Activity:
When you reach the line containing "Click the torpedo", stop after it; until then, copy each line of the listing exactly, starting with the first.

Material provided:
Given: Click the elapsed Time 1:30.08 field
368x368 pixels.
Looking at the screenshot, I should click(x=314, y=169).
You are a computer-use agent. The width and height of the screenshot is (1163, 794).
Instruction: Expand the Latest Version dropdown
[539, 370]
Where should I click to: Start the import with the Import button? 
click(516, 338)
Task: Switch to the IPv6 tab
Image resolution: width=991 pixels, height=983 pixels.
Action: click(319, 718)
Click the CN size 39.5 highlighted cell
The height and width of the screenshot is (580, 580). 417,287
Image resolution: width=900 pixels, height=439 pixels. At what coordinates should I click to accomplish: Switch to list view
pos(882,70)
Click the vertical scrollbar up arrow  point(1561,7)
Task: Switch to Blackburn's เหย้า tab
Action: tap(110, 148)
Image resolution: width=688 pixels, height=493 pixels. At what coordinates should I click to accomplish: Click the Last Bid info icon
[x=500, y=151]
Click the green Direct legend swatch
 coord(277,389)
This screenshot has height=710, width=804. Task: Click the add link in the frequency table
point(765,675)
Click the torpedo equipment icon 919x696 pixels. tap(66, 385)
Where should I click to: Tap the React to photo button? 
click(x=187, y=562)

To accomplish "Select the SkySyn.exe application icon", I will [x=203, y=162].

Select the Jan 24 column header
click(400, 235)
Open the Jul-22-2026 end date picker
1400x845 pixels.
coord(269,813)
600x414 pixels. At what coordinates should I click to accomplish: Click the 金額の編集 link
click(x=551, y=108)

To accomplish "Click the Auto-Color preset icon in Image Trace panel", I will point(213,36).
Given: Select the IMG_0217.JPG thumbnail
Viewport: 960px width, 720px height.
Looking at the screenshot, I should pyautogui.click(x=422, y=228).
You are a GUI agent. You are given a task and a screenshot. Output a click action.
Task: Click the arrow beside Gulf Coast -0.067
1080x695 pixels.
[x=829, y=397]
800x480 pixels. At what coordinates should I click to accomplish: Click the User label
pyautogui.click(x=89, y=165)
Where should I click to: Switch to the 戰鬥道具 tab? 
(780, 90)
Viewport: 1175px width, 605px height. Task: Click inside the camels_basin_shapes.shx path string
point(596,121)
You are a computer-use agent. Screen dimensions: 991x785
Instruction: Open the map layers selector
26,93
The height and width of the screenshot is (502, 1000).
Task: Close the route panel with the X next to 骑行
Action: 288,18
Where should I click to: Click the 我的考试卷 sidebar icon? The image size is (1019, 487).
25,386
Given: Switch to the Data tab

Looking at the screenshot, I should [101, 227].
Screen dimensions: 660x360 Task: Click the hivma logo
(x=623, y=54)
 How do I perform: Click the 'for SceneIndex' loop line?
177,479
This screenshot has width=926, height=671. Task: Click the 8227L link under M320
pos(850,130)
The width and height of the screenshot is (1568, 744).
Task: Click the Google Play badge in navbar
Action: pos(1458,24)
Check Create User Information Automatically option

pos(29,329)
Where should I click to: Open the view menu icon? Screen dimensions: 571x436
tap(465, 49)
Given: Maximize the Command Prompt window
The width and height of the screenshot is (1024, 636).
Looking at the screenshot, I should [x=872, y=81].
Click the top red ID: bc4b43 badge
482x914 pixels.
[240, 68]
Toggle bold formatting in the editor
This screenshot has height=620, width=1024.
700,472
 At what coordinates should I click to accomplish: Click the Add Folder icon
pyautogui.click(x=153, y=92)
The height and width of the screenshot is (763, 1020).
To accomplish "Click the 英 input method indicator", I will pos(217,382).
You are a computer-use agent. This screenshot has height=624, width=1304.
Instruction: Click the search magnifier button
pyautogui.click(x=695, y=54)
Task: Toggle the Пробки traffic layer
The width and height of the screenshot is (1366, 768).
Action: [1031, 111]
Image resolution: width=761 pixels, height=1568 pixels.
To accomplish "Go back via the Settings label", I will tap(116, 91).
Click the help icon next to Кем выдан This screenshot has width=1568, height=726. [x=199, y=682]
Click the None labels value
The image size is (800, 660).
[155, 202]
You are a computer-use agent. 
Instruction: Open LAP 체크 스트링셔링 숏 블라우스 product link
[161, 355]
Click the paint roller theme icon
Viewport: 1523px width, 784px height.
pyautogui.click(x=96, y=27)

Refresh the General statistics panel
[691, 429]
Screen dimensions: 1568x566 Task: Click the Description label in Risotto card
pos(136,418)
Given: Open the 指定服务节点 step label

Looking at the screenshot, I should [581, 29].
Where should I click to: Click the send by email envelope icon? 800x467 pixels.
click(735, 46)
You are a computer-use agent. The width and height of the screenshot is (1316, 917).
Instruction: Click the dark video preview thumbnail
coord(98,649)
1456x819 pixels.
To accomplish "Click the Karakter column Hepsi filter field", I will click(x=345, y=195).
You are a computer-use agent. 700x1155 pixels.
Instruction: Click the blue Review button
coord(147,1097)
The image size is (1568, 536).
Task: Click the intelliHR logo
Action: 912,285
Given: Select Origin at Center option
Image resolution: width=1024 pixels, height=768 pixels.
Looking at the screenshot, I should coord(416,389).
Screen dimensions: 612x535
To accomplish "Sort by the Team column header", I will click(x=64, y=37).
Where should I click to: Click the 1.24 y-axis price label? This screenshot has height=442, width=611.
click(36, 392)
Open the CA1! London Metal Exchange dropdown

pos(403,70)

Output of the task:
Given: Click the elapsed Time 1:30.08 field
368x368 pixels.
Looking at the screenshot, I should click(x=314, y=169).
You are a computer-use agent. The width and height of the screenshot is (1163, 794).
Instruction: Expand the Latest Version dropdown
[539, 370]
Where should I click to: Start the import with the Import button? 
click(516, 338)
Task: Switch to the IPv6 tab
Image resolution: width=991 pixels, height=983 pixels.
Action: click(319, 718)
Click the CN size 39.5 highlighted cell
The height and width of the screenshot is (580, 580). 417,287
Image resolution: width=900 pixels, height=439 pixels. At what coordinates should I click to accomplish: Switch to list view
pos(882,70)
Click the vertical scrollbar up arrow  point(1561,7)
Task: Switch to Blackburn's เหย้า tab
Action: tap(110, 148)
Image resolution: width=688 pixels, height=493 pixels. At what coordinates should I click to accomplish: Click the Last Bid info icon
[x=500, y=151]
Click the green Direct legend swatch
 coord(277,389)
This screenshot has height=710, width=804. Task: Click the add link in the frequency table
point(765,675)
Click the torpedo equipment icon 919x696 pixels. tap(66, 385)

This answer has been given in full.